Elevé en province, Pierre Carlet de Chamblain de Marivaux suit des études de droit à Paris. Devenu avocat, il n’exercera pourtant jamais cette fonction. Il s’essaie au roman burlesque et débute au Théâtre Italien et au Théâtre Français. Ses pièces empruntent leurs conventions à ‘la commedia dell’ Arte’. Ses oeuvres multiples révèlent un certain utopisme et traitent souvent de la ‘métaphysique du coeur’ plus connue sous l’appellation ‘marivaudage’. Et c’est le thème de l’amour que Marivaux décline dans ses pièces tragicomiques. L’auteur se sert du travestissement et du grotesque des situations pour détourner les règles morales de l’époque. Il lance, comme unique rédacteur, le Spectateur français, un hebdomadaire aux accents moralistes qui comprendra 25 numéros. Il se veut aussi philosophe dans ‘L’ Indigent Philosophe’, une autre de ses parutions. (Source)
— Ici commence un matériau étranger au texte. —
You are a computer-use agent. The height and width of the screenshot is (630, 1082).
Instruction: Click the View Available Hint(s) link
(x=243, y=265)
  • 1742 : Naissance de Adam Philippe de Custine

Député de la noblesse de Metz aux États généraux de 1789, il vote souvent avec la noblesse libérale de La Fayette, et fait partie des premiers à se rallier au Tiers état. S’il vote la Déclaration des droits de l’homme, il défend en revanche les prérogatives royales, en prenant la défense des émigrés et celle des biens du clergé.Sa vigueur dans la discipline, son indépendance à l’égard de la Convention, ses défaites en Rhénanie, enfin la prise de Condé-sur-Escaut par les Autrichiens le rendent suspect. La chute des Girondins, la dénonciation de Jacques René Hébert sur des pièces produites par le secrétaire général du ministère de la Guerre, François-Nicolas Vincent, des rapports d’Adam Philippe de Custine avec le haut commandement austro-prussien, entraînent sa convocation à Paris et son arrestation à son arrivée, le 22 juillet 1793. Traduit devant le Tribunal révolutionnaire où son procès est raccourci sur les menaces de Jacques René Hébert et de Robespierre, il est condamné et guillotiné à 51 ans, le 28 août 1793. (Source)
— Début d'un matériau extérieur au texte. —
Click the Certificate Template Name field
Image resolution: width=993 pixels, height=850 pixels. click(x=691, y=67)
  • 1774 : Mort de Charles Marie de la Condamine
  • 1994 : Incendie du Parlement de Bretagne

A la suite d’une journée d’émeutes opposant, au cœur de la ville, manifestants marins-pêcheurs et forces de l’ordre, un incendie se déclare sous les combles du Parlement de Bretagne dans la nuit du 4 au 5 février 1994. Si une grande partie des décors intérieurs a pu être sauvée, le bâtiment est très endommagé.

A Rennes, comme dans toute la Bretagne, la population est sous le choc. L’événement fait la « Une » de tous les journaux nationaux. Ironie de l’Histoire, le Palais du Parlement comptait parmi les rares édifices de la Ville à ne pas avoir succombé au grand incendie de 1720.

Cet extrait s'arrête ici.